-- BEGIN DATASET ENTRIES --

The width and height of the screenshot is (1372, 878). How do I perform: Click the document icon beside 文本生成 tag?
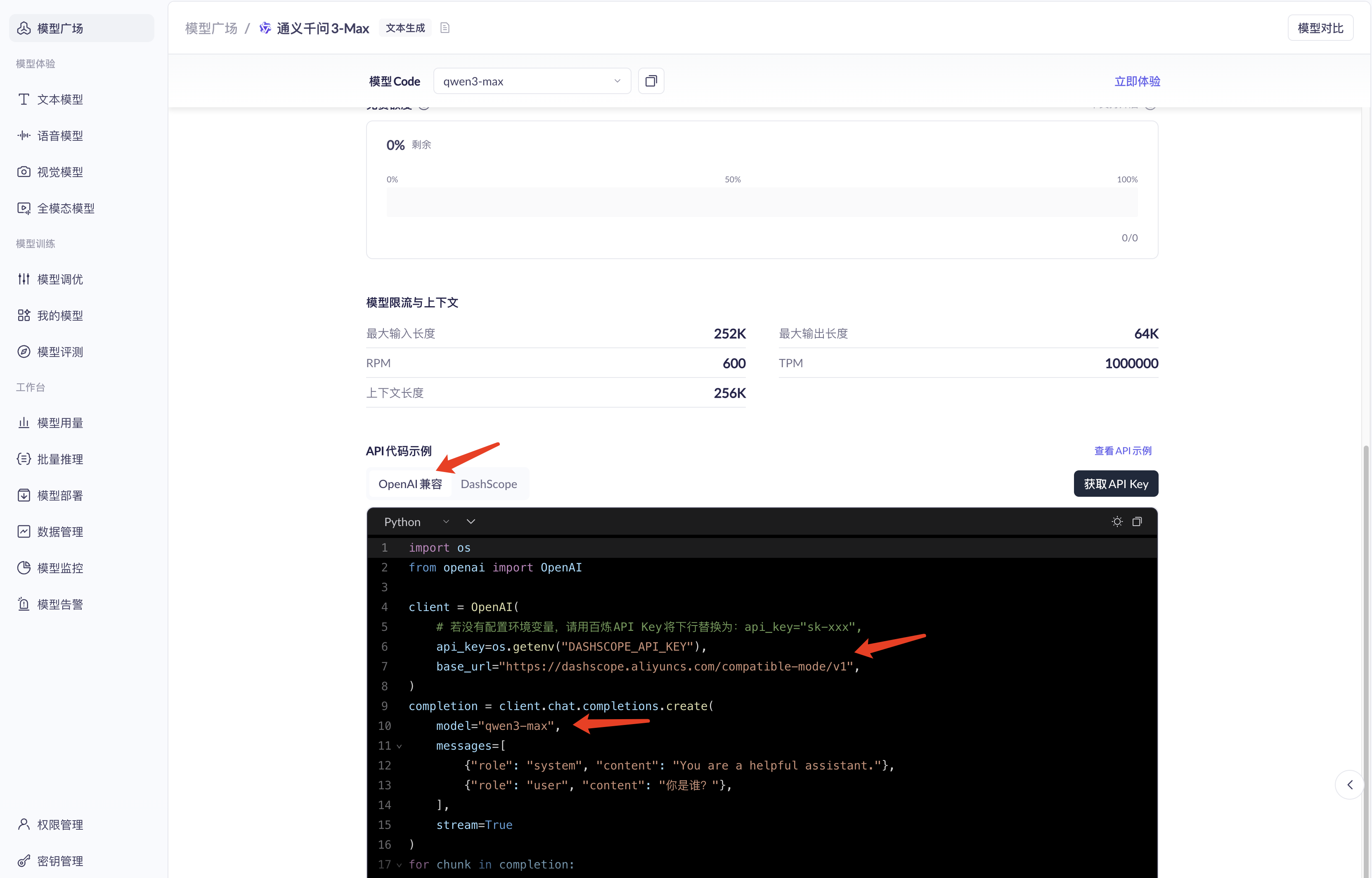click(x=445, y=28)
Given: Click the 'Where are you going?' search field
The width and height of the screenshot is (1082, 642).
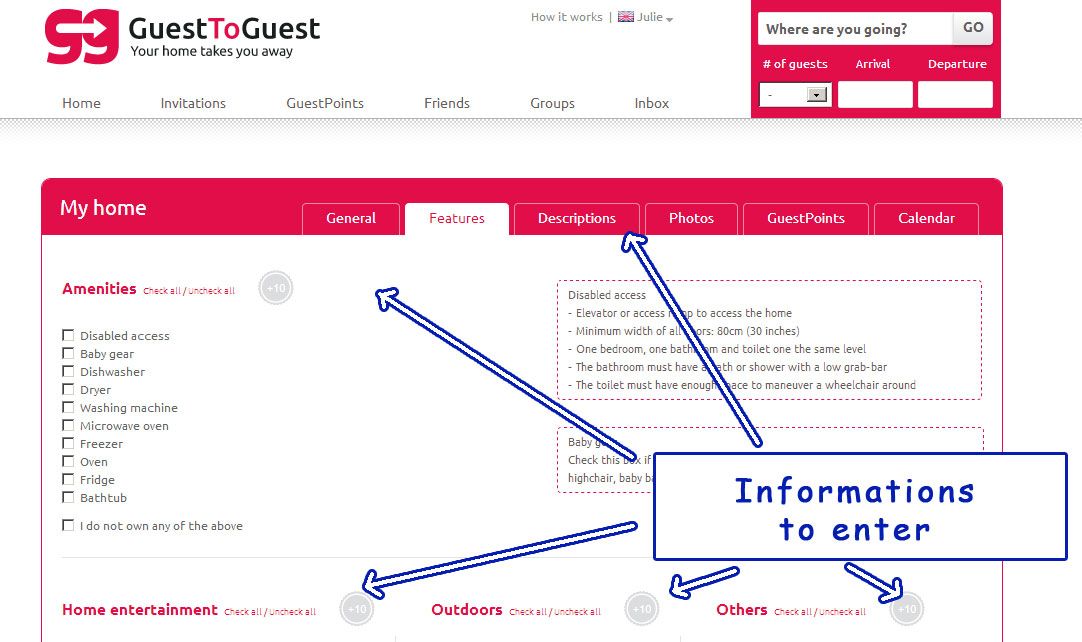Looking at the screenshot, I should pos(854,29).
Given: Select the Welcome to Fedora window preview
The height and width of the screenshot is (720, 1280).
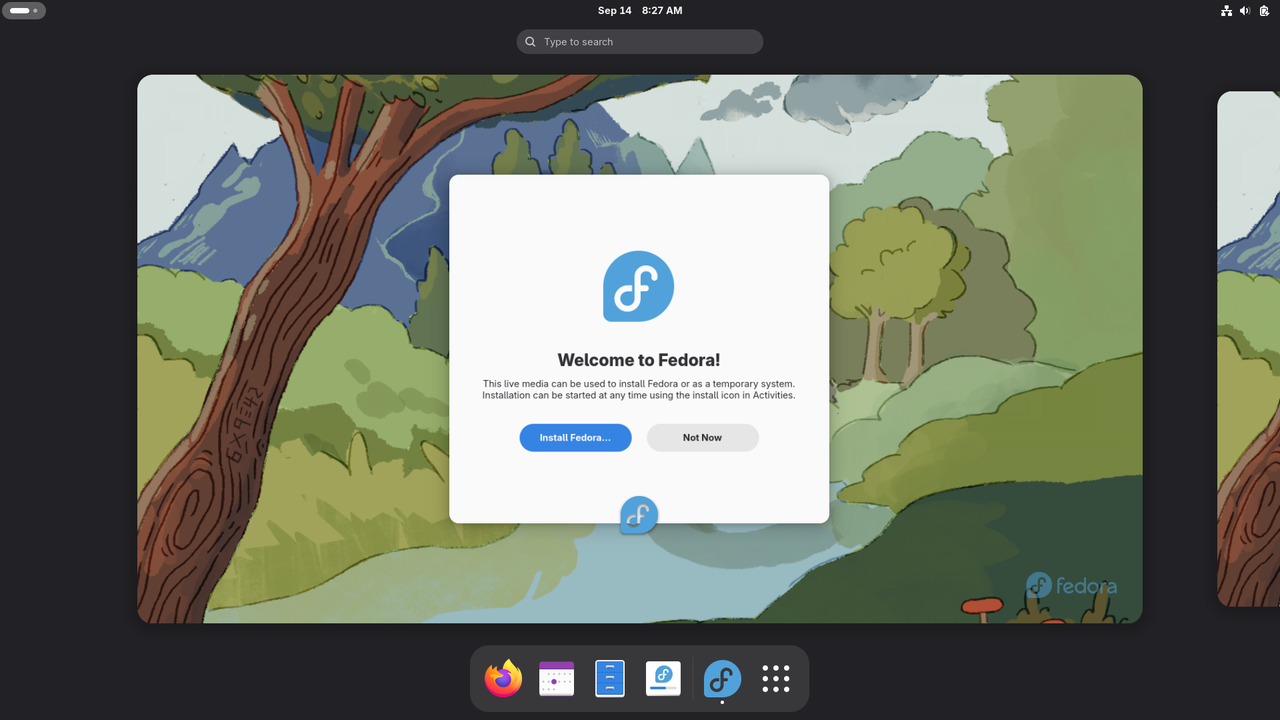Looking at the screenshot, I should click(x=639, y=349).
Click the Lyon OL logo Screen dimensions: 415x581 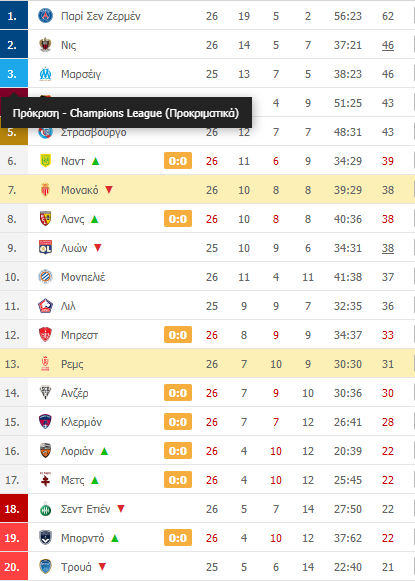tap(45, 248)
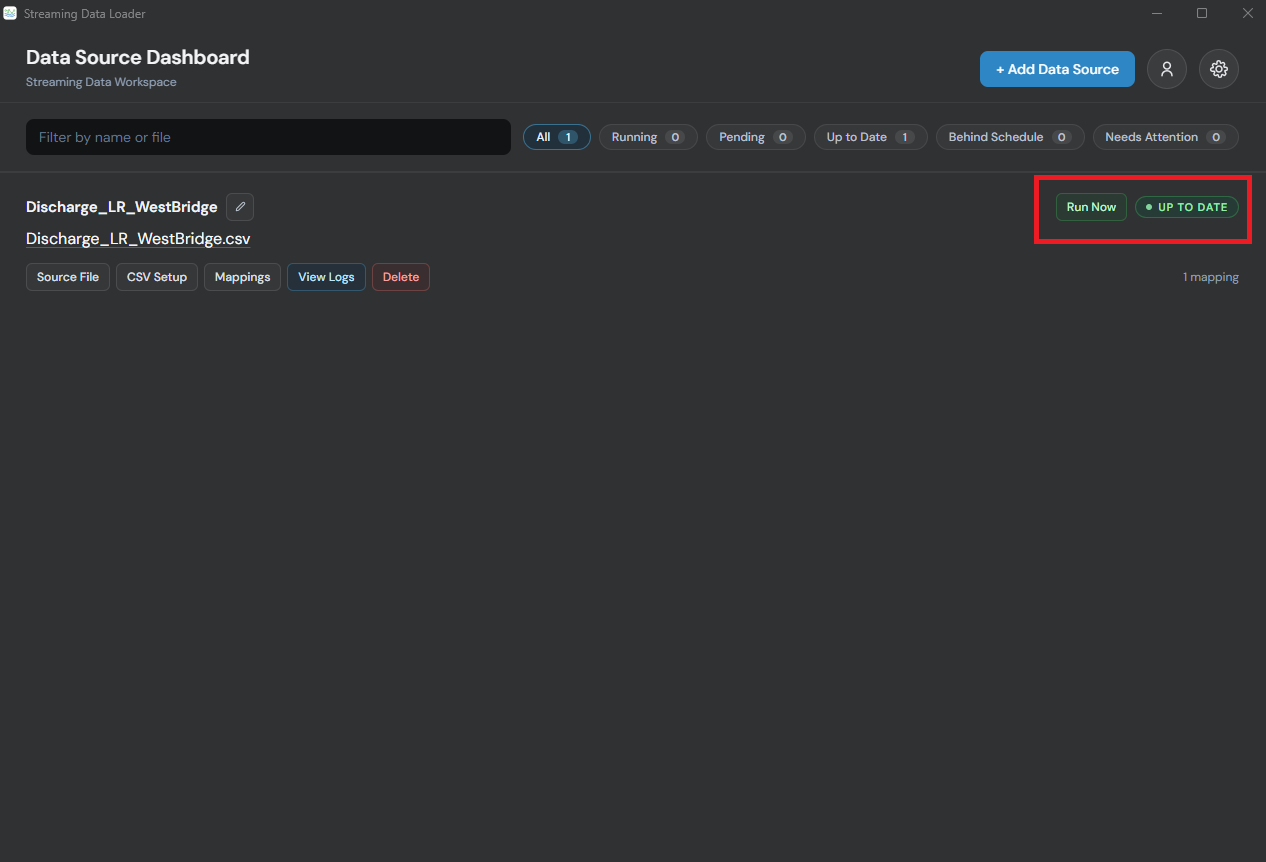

-- END DATASET ENTRIES --

● PROBLEM TO WORK ON:
Starting at the top of the listing and ending with the line that contains "Looking at the screenshot, I should click(x=639, y=349).", give those lines as a numbered list, skipping blank lines and leaving out the pictures.

● PROBLEM SOLUTION:
1. The width and height of the screenshot is (1372, 878). How do I perform: Click the document icon beside 文本生成 tag?
2. click(x=445, y=28)
3. Given: Click the 'Where are you going?' search field
4. The width and height of the screenshot is (1082, 642).
5. Looking at the screenshot, I should pos(854,29).
6. Given: Select the Welcome to Fedora window preview
7. The height and width of the screenshot is (720, 1280).
8. Looking at the screenshot, I should click(x=639, y=349).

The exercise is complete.